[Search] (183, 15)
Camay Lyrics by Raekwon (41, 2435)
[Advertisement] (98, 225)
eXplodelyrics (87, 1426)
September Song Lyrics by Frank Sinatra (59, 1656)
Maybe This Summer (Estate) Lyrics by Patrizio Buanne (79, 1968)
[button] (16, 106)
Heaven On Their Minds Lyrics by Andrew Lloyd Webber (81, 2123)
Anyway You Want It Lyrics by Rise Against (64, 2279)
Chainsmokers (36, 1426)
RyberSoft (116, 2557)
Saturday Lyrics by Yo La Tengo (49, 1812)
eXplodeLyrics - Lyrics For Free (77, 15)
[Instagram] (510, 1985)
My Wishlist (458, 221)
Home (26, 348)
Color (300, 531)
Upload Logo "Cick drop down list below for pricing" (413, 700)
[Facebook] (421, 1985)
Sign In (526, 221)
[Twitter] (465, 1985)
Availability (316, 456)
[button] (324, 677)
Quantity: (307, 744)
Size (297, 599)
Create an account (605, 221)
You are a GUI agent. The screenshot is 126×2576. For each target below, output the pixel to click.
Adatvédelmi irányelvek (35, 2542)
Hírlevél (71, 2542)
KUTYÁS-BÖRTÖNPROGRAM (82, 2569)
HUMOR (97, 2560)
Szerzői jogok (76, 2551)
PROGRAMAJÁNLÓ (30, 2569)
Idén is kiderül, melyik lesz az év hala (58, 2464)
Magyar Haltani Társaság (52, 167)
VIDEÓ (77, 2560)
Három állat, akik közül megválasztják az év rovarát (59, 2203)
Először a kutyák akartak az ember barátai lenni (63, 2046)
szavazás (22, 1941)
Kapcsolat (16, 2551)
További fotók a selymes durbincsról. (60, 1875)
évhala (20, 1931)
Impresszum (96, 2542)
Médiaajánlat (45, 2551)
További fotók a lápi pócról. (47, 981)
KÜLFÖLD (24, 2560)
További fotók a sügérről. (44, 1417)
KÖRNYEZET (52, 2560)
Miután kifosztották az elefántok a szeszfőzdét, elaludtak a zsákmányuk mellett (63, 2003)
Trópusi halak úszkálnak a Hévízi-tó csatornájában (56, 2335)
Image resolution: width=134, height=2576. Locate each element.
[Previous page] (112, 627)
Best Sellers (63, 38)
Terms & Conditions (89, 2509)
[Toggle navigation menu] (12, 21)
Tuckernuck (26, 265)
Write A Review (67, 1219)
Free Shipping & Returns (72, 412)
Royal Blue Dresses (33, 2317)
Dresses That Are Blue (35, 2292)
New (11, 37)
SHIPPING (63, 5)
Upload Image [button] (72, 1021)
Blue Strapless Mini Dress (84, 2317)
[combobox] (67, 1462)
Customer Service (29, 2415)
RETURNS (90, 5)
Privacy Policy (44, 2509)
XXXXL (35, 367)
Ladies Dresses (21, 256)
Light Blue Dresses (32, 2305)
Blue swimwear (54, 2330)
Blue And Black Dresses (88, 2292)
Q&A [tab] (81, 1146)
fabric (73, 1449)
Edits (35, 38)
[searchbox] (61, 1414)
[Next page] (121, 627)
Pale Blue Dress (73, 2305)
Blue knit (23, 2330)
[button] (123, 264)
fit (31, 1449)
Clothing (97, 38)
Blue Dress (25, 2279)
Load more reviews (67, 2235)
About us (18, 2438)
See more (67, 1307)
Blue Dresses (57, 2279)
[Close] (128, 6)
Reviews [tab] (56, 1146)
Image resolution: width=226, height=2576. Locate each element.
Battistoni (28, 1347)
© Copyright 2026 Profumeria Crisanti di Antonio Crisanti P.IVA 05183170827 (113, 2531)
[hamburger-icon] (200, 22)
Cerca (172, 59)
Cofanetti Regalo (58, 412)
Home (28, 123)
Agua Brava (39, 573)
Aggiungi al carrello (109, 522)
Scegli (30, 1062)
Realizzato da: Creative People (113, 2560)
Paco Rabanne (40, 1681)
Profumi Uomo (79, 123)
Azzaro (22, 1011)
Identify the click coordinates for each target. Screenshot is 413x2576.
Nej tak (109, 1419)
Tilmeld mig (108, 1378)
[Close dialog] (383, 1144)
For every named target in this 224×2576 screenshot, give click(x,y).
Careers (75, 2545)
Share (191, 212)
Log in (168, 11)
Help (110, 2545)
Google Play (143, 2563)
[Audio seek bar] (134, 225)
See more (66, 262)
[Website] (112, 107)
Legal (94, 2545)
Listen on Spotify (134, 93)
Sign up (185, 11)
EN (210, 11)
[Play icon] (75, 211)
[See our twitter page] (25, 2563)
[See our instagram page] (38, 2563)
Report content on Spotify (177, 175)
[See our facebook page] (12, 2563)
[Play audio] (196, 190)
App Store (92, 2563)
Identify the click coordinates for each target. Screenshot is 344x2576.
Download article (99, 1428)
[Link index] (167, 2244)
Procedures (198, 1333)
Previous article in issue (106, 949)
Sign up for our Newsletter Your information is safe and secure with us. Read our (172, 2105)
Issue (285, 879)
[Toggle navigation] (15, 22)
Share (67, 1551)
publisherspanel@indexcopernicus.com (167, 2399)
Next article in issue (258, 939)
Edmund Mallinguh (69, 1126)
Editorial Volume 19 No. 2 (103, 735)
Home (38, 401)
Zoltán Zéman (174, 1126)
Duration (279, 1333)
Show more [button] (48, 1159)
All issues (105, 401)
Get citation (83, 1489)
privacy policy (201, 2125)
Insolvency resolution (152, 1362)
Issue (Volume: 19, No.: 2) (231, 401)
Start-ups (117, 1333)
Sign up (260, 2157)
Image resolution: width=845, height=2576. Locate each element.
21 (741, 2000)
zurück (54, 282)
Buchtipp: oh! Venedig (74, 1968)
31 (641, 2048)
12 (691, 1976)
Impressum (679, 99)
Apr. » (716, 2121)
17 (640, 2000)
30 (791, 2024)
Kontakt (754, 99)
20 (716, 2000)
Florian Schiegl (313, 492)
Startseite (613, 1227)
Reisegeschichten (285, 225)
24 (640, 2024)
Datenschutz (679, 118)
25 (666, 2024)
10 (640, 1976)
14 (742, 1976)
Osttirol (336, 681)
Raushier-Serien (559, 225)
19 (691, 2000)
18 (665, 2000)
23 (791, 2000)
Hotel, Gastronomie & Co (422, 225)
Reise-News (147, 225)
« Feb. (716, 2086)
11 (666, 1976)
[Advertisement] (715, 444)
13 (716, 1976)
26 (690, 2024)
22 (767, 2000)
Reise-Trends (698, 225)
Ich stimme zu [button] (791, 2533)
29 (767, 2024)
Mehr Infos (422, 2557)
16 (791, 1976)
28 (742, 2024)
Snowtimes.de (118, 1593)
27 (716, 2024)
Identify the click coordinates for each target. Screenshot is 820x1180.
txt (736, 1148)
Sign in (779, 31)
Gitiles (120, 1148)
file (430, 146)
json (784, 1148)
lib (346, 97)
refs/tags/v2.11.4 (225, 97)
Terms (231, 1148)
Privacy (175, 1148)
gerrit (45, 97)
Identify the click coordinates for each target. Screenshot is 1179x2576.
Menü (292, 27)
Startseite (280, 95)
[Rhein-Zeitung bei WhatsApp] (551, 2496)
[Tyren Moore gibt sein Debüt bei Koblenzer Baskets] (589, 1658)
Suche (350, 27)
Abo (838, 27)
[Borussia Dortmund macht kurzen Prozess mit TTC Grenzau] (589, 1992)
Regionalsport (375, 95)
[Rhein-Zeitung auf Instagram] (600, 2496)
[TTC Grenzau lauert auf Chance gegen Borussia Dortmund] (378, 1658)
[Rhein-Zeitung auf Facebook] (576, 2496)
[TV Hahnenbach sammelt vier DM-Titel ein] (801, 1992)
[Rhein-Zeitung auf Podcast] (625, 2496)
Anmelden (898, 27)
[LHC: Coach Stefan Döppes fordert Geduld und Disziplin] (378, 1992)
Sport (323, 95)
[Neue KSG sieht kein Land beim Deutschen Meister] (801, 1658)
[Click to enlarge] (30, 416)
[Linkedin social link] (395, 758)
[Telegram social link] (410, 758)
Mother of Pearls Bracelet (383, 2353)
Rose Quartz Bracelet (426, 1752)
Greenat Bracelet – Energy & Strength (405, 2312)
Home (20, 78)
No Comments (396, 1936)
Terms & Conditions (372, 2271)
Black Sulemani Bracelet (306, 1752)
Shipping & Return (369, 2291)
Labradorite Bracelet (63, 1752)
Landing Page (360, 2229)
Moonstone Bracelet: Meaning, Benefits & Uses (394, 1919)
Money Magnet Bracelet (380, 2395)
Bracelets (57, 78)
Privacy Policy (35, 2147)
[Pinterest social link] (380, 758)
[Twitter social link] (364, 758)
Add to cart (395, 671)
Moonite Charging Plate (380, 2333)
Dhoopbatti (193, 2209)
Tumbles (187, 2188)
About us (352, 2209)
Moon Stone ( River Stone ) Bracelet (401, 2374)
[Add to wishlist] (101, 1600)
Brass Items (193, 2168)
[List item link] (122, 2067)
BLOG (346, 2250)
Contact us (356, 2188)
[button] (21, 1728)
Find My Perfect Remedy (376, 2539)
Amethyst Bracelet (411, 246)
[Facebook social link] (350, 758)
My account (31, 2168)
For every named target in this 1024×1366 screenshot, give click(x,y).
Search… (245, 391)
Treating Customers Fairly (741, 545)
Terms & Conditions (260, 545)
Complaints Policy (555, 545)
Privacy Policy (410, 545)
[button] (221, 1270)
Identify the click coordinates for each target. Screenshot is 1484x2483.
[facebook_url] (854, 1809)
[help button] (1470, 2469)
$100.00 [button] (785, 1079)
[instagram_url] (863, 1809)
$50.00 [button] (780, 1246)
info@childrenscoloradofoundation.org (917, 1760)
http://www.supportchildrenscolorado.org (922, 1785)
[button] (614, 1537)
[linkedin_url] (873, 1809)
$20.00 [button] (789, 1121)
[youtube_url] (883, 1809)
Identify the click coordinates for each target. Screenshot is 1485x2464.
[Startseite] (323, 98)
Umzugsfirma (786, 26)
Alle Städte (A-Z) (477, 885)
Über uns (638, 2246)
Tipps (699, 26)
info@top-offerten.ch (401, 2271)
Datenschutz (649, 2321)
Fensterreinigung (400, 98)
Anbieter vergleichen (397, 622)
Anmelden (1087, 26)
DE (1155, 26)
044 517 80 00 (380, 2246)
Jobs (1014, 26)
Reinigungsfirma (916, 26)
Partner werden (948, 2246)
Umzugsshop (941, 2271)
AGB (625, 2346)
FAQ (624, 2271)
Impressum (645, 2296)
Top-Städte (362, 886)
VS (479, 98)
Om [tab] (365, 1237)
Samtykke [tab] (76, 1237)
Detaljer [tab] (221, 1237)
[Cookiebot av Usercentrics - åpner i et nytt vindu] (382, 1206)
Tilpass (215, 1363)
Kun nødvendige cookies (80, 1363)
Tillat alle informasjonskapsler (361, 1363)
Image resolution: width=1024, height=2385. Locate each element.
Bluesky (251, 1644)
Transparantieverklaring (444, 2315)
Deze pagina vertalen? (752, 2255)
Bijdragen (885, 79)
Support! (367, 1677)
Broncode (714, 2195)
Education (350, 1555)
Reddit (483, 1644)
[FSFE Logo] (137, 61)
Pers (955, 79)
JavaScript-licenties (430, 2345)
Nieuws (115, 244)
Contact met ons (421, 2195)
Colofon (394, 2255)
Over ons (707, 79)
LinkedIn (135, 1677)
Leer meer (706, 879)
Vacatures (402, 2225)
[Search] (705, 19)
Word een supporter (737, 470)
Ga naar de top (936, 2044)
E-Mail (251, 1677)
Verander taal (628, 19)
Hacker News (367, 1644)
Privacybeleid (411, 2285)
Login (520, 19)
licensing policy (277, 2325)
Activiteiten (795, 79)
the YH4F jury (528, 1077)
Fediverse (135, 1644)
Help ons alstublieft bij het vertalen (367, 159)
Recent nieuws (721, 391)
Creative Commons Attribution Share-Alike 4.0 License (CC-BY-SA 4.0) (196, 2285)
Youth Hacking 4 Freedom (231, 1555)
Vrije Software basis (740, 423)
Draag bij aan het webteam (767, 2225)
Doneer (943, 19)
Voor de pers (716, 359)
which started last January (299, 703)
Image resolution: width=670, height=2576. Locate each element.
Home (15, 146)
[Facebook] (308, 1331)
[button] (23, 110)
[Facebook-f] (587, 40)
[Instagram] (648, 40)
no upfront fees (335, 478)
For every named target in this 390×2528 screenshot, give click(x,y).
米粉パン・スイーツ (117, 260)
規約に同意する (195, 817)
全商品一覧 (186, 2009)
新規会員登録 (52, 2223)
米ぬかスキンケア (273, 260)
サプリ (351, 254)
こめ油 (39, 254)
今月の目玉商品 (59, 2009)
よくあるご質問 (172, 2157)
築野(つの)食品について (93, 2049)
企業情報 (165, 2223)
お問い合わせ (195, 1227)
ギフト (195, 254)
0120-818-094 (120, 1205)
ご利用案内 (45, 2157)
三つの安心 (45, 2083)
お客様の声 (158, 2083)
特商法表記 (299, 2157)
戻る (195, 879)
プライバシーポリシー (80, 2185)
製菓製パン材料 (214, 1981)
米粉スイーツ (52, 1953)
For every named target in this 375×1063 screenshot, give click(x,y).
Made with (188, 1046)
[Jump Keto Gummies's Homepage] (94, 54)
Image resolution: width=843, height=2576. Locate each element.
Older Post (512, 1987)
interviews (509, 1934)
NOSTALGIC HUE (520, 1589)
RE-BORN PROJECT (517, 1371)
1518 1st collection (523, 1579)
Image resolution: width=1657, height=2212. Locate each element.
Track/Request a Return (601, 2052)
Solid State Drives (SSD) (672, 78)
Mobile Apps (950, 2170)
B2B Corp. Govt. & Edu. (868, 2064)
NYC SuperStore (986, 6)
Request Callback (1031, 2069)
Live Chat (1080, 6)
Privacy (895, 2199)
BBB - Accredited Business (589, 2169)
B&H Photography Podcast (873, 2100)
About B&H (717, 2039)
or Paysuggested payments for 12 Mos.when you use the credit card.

◆ ◆ ◆ ◆ ◆ ◆ ◆

• _Task goal_
If a line of the records above holds the word "every", show it.

• _Task result_
For every named target in this 224×2576 screenshot, give click(x,y).
For every named target in this 1024×1366 screenshot, give click(x,y).
For every named target in this 390×2528 screenshot, give click(x,y).
For every named target in this 375×1063 screenshot, give click(x,y).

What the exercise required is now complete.